Wednesday, March 1, 2017

Message: Be Reconciled

Grace Presbyterian Church
March 1, 2017, Ash Wednesday  A
2 Corinthians 5:20b-6:10

Be Reconciled

This is a great shirt, isn’t it? (Note: see below) Upon receiving it from Mabel Tuma on Sunday I knew it was the coolest piece of clothing I’ve ever owned. Direct from Cameroon.
I am forced to confess that before coming to this congregation and meeting the Tuma family, I didn’t really know a lot about Cameroon, and didn’t really think much about it. When I did notice it, it was mostly around the quadrennial World Cup in soccer, if their national team (the Indomitable Lions – that is an awesome team name, people) made a run in the competition.
As a result, I was never particularly aware of the country’s nearness to the ongoing struggle against the violent group Boko Haram, kidnappers of young girls. I certainly knew nothing of the increasingly strained relations between the country’s French-speaking and English-speaking populations. No clue.
Cameroon would hardly be the only country of which this was, and still is, true for me. I know there is internal conflict in Myanmar, but next to nothing about it. There is also ongoing conflict, with acts of terrorism, in Peru, and Colombia is trying to work out a fragile peace with paramilitary rebel groups in its own borders. Ukraine is dealing with pro-Russian rebels, ongoing civil war in South Sudan, drug war in Mexico...if it isn’t in the Middle East, we can pretty easily ignore it. And we certainly don’t want to look at acts of violence in this country, including that shooting too near my old hometown back in Kansas a few days ago, that we would call terrorism if they happened anywhere else in the world.
We could talk about “white privilege” here – we good Americans don’t have to be concerned with these things, because, well, we’re good Americans.

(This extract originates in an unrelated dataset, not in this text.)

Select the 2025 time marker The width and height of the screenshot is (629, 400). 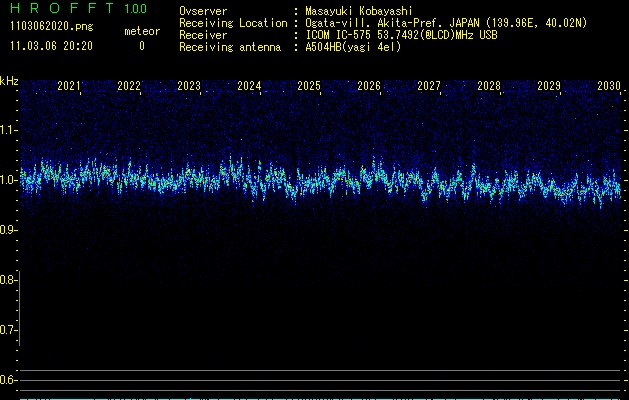[x=309, y=86]
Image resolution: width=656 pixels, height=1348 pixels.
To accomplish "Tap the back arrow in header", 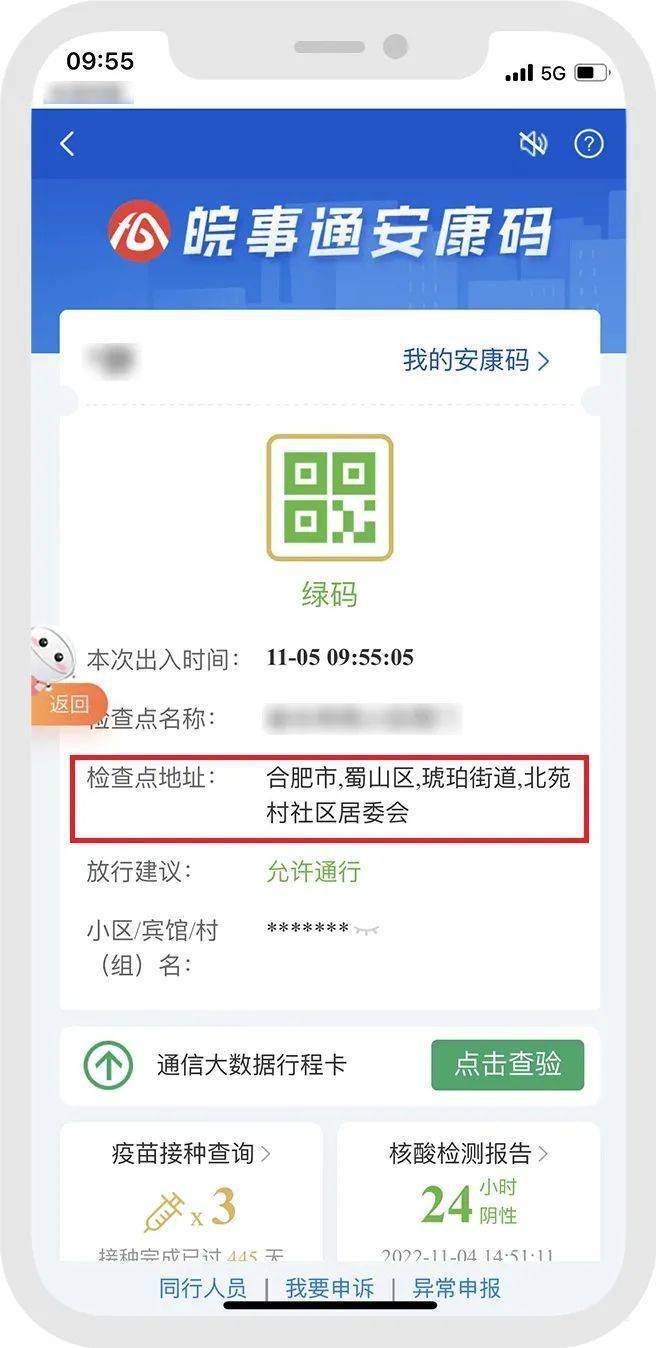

We could talk about a lot of things, but I wonder if we need to be listening to Paul here, and concerning ourselves with being reconciled to God.
This is how this reading from Paul begins – “be reconciled to God.” That’s pretty straightforward, or so it seems. But the context for this instruction is anything but. Paul, a founder of this church in Corinth, had found himself tossed aside as that body fell under the sway of fancier, more uppercrust self-proclaimed evangelists who filled the ears of the Corinthians with something like a first-century equivalent of prosperity doctrine, who presented themselves as classier, more sophisticated, more erudite, more elite leaders than Paul. That had to hurt.
Having earlier in the letter vented his frustrations at the Corinthians, Paul now turns to the crux of the matter, and he has enough wit to know that before charging off to try to patch things up with the Corinthians, it was necessary to remind them of the indispensible and irreplaceable thing; to be reconciled to God, “so that in him we might become the righteousness of God.” Of course, Paul then goes right to making his case before the Corinthians as to how he and his colleagues had conducted themselves in their work in Corinth.
But being reconciled to God, really being the righteousness of God because of Christ’s work on the cross, changes us – not just in individual personal ways, but us as a body of believers, us as the body of Christ. When we are seeing the world through the righteousness of God we see all the world, no longer obliterated by our more immediate concerns. We are reconciled to all God’s children, not just the ones in this place or the downtown church or the church out in the county.
We feel with God the grief or the sorrow for warfare, conflict, injustice, and oppression in all places where they happen, not just the ones that show up on our nightly news. Our compassions don’t stop at the city limits or county limits or state line or national borders. We see the world as God’s, and we realize the world’s mortality is our mortality, the world’s suffering is our suffering, the world’s cry for justice becomes our cry for justice.
No, this isn’t your usual Lent theme about ashes or giving something up, except in the sense of perhaps giving up our insular mindset or tunnel vision. Being reconciled to God means everyone matters, and that’s not an easy thing to learn. But perhaps that might be the kind of Lenten fast that would make a difference in our world fraught with conflict and strife. To be so reconciled to God that we see the world as God sees it, we see each other as God sees us all: now that is a challenge for Lent. To live as though Cameroon and Peru and Ukraine and Olathe, Kansas matter; there is a worthy fast.
For real, genuine, eye-opening reconciliation with God, Thanks be to God. Amen.

Hymns (from Glory to God: The Presbyterian Hymnal):
#165 The Glory of These Forty Days
#421 Have Mercy, God, Upon My Life
#166 Lord, Who Throughout These Forty Days



The shirt in question. Best garment I have now.